At the peak of the debate on intolerance triggered by the killing of a Muslim man on the outskirts of the national capital by a frenzied mob for allegedly eating beef, Rajan jumped in batting for liberalism, saying tolerance is essential for the progress.
“Should ideas or behaviour that hurt a particular intellectual position or group not be banned? Possibly, but a quick resort to bans will chill all debate as everyone will be anguished by ideas they dislike. It is far better to improve the environment for ideas through tolerance and mutual respect…
“Actions that physically harm anyone, or show verbal contempt for a particular group so that they damage the group’s participation in the marketplace for ideas, should certainly not be allowed,” Rajan, the academic, rued at IIT Delhi, one of his alma maters.
Similarly, on the day of signing of the inflation targeting framework which understandably came after strong negotiations, Rajan cited Hitler in questioning the efficacy of a strong government, while delivering the KD Koshambi memorial lecture in Goa in February.
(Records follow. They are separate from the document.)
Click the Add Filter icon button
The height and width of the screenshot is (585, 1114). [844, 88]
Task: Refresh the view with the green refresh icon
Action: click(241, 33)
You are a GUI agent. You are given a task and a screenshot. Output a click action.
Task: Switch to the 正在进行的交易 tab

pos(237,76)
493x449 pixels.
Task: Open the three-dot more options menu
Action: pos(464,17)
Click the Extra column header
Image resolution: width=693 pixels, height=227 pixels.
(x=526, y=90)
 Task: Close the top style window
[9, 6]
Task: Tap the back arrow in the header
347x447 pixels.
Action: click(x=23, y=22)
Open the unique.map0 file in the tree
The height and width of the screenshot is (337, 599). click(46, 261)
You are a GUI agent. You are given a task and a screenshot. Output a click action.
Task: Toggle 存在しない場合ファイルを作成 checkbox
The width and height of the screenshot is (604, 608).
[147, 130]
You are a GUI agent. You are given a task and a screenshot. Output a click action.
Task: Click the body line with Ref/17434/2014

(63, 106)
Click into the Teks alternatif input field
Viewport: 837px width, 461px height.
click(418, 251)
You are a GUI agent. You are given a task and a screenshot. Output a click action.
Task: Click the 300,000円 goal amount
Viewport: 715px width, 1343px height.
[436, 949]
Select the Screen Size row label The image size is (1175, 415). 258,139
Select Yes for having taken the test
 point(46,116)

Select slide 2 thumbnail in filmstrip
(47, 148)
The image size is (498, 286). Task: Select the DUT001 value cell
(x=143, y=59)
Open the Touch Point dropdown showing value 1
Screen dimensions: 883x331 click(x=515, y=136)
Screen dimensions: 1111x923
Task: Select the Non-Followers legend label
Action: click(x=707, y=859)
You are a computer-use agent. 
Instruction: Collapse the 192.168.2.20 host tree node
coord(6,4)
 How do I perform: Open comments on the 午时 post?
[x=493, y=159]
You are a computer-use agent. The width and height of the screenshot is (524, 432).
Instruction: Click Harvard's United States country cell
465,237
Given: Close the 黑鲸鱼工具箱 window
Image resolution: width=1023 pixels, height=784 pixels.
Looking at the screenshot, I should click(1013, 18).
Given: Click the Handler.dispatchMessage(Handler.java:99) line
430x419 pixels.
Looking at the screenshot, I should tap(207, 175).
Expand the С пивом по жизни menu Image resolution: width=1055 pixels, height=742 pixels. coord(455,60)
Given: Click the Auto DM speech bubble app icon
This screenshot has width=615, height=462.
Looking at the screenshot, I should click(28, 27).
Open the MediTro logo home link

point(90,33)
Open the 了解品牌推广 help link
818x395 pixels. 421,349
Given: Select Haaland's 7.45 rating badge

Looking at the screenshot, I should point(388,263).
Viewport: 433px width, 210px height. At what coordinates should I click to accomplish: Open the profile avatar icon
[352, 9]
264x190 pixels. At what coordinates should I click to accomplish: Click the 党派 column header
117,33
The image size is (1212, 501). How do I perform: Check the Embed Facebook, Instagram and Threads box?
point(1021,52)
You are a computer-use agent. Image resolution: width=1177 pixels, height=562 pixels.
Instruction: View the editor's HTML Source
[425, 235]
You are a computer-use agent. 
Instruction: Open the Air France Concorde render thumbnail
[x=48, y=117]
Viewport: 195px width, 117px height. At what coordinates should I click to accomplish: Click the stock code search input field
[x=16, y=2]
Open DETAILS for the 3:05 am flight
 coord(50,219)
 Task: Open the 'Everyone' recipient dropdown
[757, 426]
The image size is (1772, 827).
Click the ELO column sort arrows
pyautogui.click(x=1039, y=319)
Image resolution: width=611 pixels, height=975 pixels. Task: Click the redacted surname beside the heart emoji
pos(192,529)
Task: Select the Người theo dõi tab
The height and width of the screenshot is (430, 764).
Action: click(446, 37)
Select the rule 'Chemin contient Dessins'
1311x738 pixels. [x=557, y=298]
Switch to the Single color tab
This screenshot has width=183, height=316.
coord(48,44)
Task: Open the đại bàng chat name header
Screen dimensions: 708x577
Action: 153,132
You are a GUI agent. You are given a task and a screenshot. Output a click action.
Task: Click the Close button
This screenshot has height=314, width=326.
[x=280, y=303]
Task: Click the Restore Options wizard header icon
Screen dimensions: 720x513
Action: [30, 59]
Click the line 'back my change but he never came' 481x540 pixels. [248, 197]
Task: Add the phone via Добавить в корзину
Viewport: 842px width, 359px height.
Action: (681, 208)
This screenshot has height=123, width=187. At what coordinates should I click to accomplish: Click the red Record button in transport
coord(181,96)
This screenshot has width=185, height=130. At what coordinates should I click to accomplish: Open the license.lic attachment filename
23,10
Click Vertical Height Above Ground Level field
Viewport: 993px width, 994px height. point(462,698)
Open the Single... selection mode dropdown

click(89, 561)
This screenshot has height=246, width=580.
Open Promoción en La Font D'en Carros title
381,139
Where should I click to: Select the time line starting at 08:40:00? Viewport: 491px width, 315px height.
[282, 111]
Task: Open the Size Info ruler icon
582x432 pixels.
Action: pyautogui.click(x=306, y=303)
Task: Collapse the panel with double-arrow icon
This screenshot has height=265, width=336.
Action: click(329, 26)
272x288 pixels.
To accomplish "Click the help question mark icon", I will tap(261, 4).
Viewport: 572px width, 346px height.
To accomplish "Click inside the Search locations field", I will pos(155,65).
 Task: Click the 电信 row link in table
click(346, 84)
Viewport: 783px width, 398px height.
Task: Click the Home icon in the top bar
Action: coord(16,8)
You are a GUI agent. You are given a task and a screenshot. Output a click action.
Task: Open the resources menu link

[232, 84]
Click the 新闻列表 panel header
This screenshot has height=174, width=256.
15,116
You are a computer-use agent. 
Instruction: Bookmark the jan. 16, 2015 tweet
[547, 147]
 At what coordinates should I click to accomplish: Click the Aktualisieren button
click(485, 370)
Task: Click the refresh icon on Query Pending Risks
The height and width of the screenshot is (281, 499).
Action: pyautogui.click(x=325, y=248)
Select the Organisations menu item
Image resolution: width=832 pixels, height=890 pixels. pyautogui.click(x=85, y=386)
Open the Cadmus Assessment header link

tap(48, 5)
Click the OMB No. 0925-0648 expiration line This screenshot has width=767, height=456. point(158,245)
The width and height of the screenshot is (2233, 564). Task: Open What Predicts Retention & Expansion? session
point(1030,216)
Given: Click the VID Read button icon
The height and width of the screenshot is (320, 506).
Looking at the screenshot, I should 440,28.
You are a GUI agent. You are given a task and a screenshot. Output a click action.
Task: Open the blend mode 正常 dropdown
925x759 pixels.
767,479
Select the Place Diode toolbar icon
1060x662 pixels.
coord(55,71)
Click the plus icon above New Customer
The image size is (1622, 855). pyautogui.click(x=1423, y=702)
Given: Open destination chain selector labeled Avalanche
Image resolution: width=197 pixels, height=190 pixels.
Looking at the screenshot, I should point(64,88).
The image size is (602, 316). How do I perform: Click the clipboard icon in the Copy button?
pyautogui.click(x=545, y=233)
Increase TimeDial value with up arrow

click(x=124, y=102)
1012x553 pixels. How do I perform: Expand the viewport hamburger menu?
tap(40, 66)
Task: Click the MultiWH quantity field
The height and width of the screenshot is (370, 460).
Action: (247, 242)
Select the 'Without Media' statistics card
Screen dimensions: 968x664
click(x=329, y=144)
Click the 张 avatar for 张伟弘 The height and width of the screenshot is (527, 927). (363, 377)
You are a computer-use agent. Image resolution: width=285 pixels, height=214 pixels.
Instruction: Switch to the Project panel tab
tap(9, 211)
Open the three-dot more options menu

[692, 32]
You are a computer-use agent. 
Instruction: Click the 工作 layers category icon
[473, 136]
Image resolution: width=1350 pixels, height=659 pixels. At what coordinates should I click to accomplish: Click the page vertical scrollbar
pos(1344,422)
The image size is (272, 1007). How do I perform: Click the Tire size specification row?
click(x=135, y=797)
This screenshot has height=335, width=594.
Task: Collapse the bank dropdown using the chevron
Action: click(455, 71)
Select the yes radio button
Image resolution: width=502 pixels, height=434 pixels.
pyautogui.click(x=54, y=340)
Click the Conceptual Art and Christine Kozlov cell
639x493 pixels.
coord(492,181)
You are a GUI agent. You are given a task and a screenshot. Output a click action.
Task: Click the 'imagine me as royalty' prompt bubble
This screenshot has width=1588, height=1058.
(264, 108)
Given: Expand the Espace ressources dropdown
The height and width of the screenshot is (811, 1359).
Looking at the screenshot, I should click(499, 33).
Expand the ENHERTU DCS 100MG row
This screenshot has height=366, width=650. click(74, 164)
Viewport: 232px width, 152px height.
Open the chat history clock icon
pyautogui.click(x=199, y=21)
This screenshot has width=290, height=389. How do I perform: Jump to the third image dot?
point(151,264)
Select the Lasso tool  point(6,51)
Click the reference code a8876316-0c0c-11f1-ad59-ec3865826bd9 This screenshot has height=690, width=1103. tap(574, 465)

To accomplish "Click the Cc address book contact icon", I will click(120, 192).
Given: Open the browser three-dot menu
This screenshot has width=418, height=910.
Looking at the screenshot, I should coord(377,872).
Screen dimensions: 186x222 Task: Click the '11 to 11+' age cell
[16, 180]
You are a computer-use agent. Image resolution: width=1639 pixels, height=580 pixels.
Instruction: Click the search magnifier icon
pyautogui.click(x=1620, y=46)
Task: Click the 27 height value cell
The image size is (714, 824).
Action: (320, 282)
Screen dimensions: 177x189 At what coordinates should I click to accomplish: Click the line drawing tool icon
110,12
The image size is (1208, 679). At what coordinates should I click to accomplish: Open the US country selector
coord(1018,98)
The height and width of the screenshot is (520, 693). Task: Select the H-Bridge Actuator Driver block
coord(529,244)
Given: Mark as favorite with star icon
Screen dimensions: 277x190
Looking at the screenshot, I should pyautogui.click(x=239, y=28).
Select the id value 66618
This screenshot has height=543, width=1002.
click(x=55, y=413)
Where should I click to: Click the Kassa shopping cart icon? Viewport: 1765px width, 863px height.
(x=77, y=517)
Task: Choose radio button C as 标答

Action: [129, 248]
“Hitler provided Germany with an extremely effective administration-the trains ran on time, as did the trains during our own Emergency in 1975-77… His was a strong government, but Hitler took Germany efficiently and determinedly on a path to ruin, overriding the rule of law and dispensing with elections…It is not sufficient that the trains run on time, they have to go in the right direction at the desired time,” the Governor said.
At the 80th anniversary celebrations of RBI, Rajan capitalised on the presence of the Prime Minister and the Finance Minister to drive home the importance of protecting the national institutions, where he received a big thumbs-up from none other than Prime Minister Narendra Modi.